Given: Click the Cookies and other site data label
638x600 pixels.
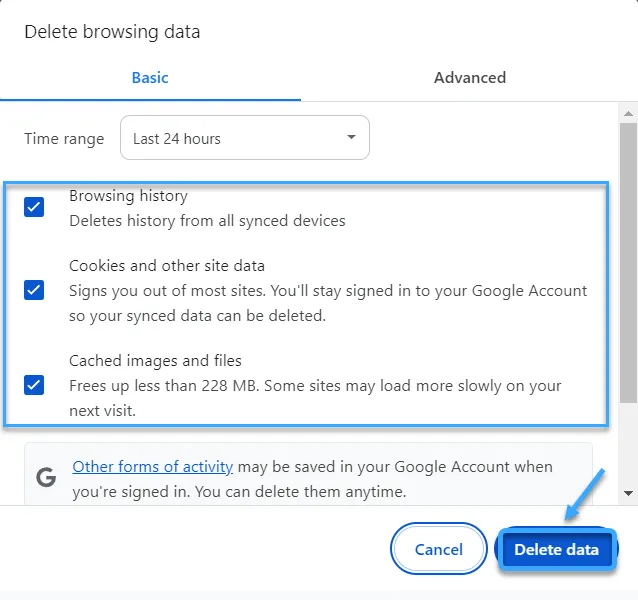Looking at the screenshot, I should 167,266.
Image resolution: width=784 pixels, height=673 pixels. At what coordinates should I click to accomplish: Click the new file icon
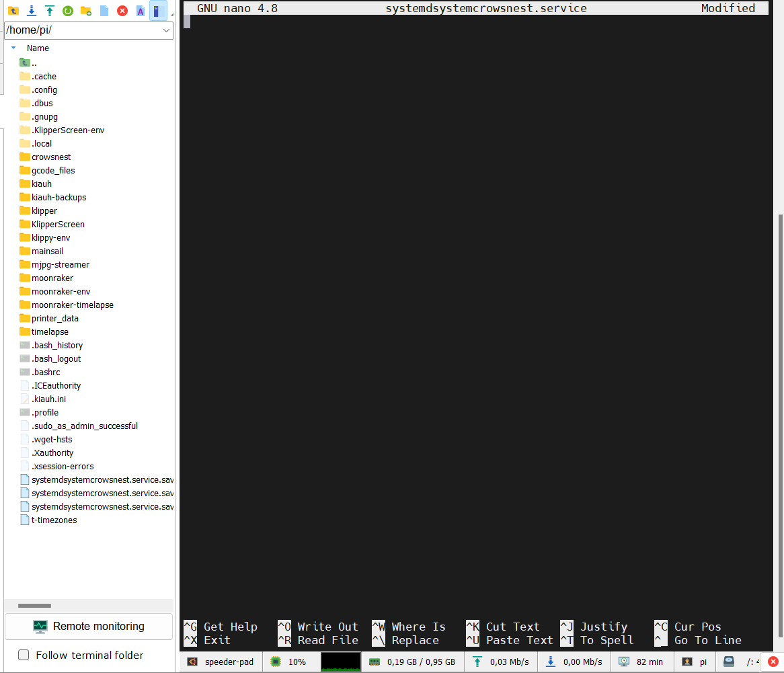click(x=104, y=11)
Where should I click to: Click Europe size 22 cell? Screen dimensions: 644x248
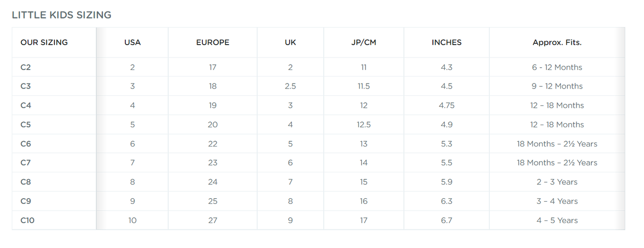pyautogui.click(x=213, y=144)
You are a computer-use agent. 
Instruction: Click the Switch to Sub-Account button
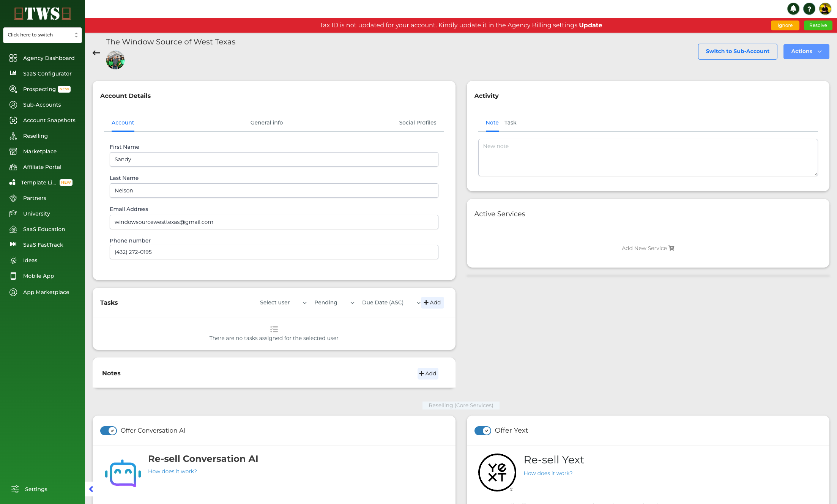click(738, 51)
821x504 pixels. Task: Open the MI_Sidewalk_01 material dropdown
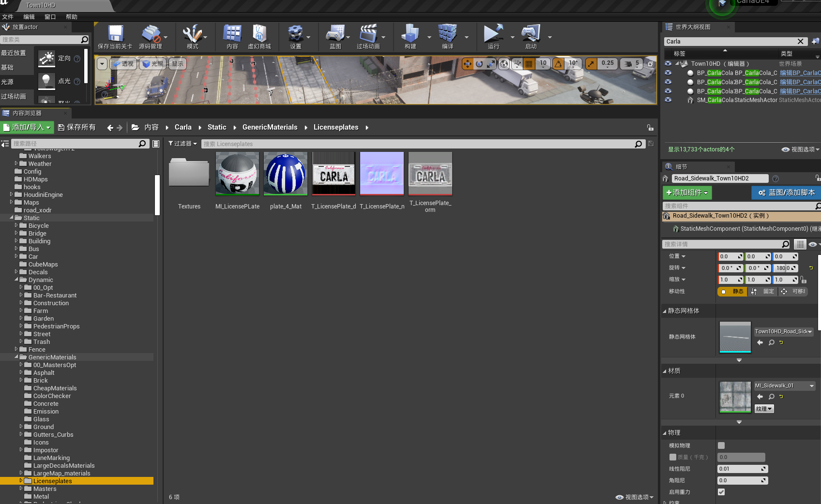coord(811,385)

▶ [ASSIGNMENT]
Repeat the records in full, precisely, and keep the pictures out.

▶ [RESULT FOR THIS TASK]
Given: Click the Cookies and other site data label
638x600 pixels.
Looking at the screenshot, I should 167,266.
Image resolution: width=784 pixels, height=673 pixels. At what coordinates should I click to accomplish: Click the new file icon
click(x=104, y=11)
Where should I click to: Click Europe size 22 cell? Screen dimensions: 644x248
pyautogui.click(x=213, y=144)
You are a computer-use agent. 
Instruction: Click the Switch to Sub-Account button
click(738, 51)
821x504 pixels. Task: Open the MI_Sidewalk_01 material dropdown
coord(811,385)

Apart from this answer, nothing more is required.